Golden Bear winner wishes film could be shown in Iran
Iran's Jafar Panahi who won the Berlin film festival for his movie "Taxi" said Sunday he wished cinemagoers at home could see his films rather than his works having to be smuggled abroad.
"I'm really happy for me and for Iranian cinema" but "no prize is worth as much as my compatriots being able to see my films", the dissident director said in a rare interview with Iranian media.
"For years now the artistic scene has been politicised, especially cinema," Panahi told the semi-official Ilna news agency.

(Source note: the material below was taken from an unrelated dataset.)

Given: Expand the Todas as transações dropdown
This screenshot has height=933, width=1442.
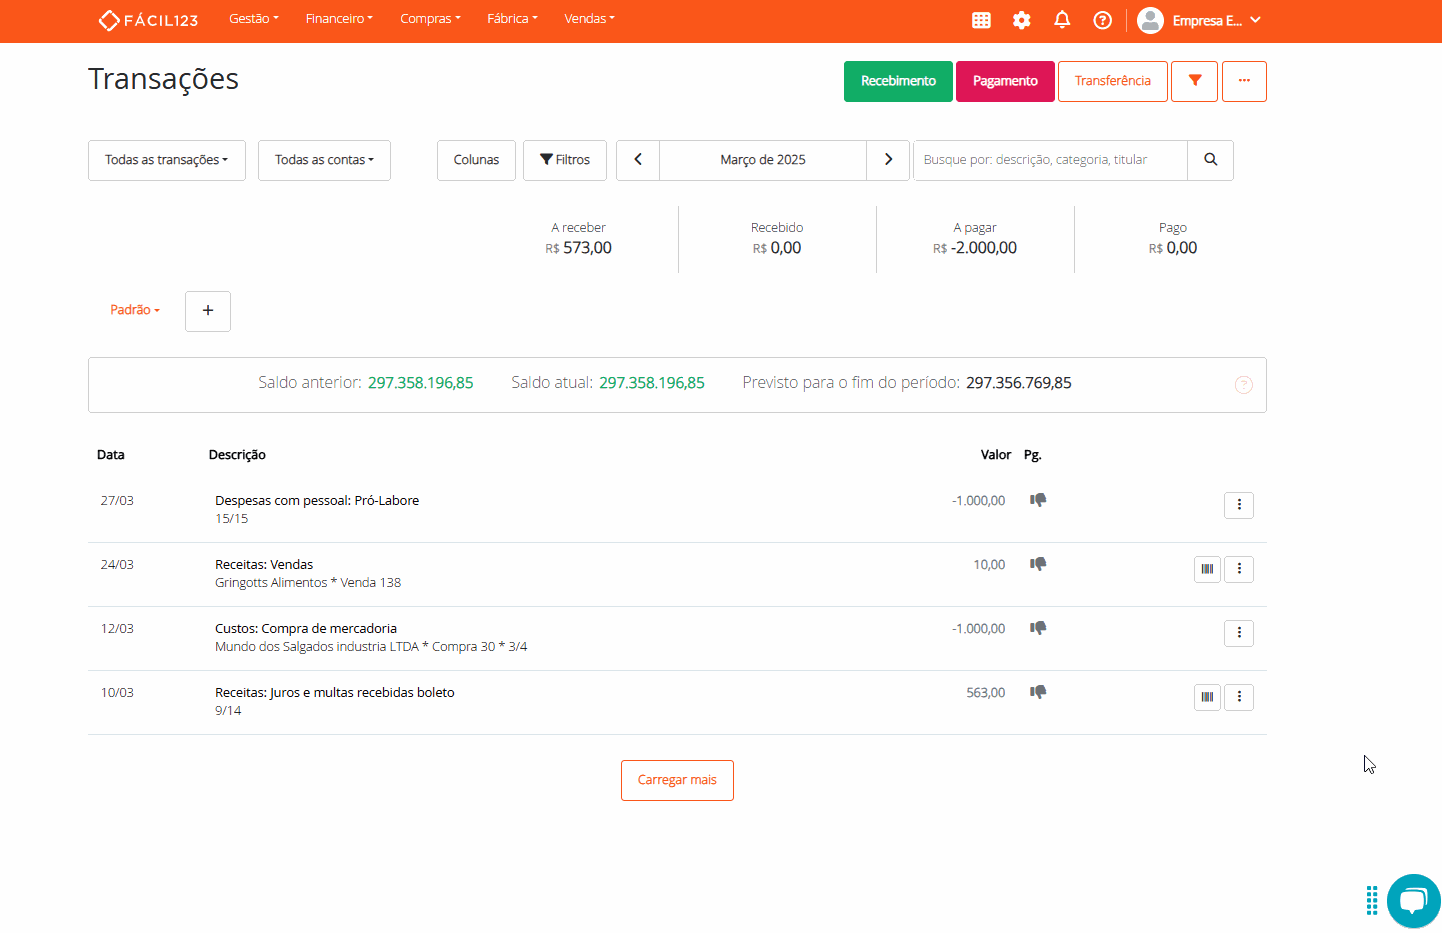Looking at the screenshot, I should 167,160.
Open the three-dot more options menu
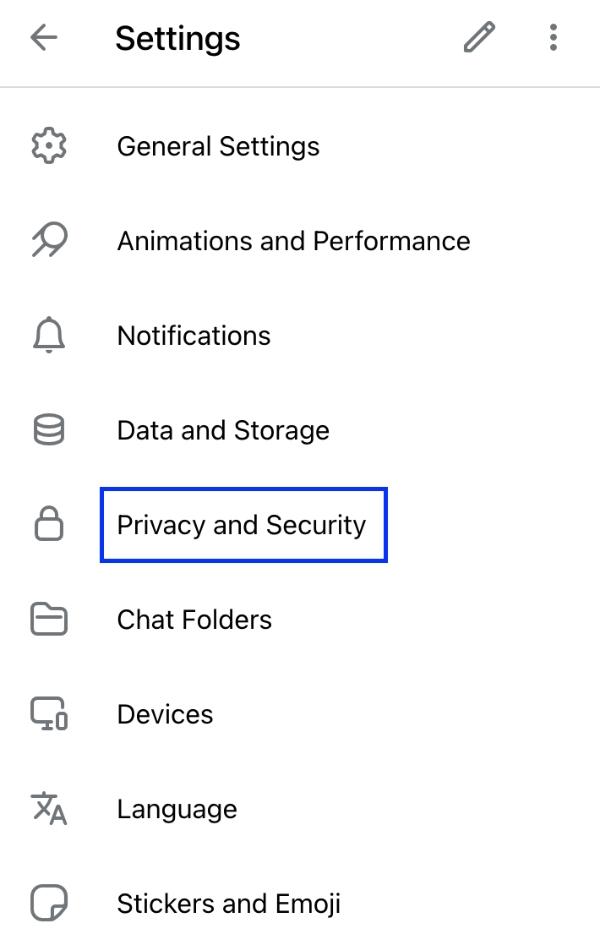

The laureate of Berlin's Golden Globe charged that officials of the Cinema Organisation, a branch of the interior ministry which supervises the industry in the Islamic republic, were "surrounding cinema with high walls".

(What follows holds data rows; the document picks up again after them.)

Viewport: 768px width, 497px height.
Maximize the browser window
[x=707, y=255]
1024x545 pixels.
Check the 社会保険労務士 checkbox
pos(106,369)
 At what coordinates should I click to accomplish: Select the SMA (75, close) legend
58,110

"The people in power accuse us of making films for foreign festivals," he said on behalf of Iranian directors. "They hide behind political walls and don't say that our films are never authorised for screening in Iranian cinemas".

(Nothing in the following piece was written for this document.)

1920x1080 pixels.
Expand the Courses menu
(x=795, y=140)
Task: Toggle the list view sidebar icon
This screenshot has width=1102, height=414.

"Taxi" is Panahi's third picture smuggled out of the country in defiance of an official 20-year filmmaking ban, imposed for a documentary he tried to make on the unrest following Iran's disputed 2009 presidential election.
The 54-year-old Panahi is also barred from travelling abroad. His niece Hana Saeidi, who appears in "Taxi" along with the director, wept as she picked up the statuette for him at the awards ceremony late Saturday.
In "Taxi", Panahi himself offers his impressions of contemporary Tehran from behind the wheel of a yellow cab. A mounted dashboard camera allowed him to film.
Panahi's last movie also shot in secret, 2013's elegiac "Closed Curtain", won a Silver Bear in Berlin for best screenplay, drawing protests from the Iranian government.